- What you will do: Write out the following lines word for word, leaving out the pictures.

- Dataset extract:
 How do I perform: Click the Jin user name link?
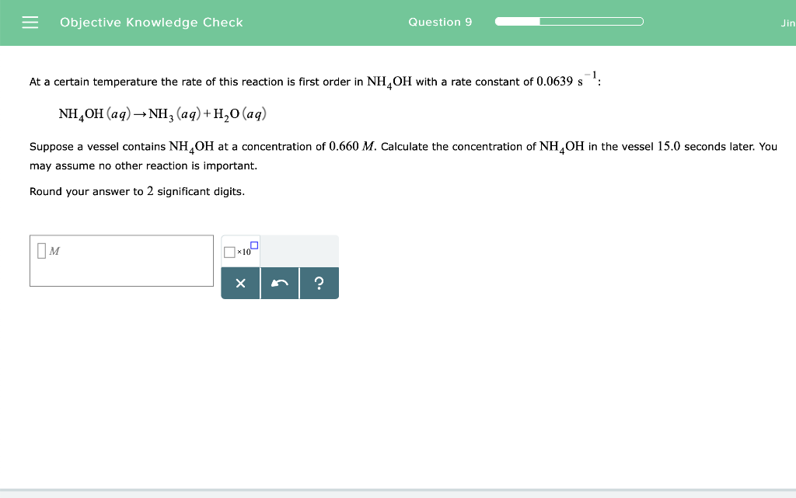click(789, 23)
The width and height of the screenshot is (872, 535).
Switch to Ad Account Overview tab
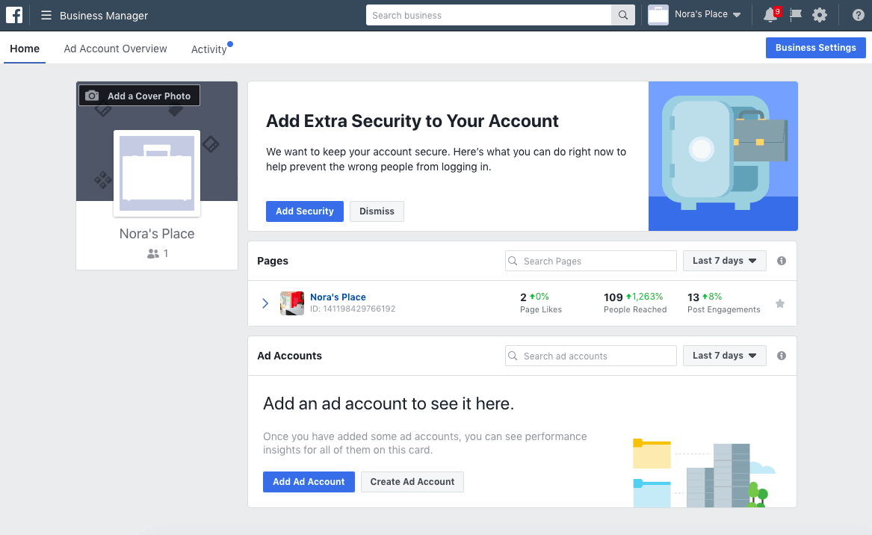click(115, 49)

- Answer to this problem:
 How do I perform: Click the Jin user name link?
click(789, 23)
The width and height of the screenshot is (872, 535).
Switch to Ad Account Overview tab
click(115, 49)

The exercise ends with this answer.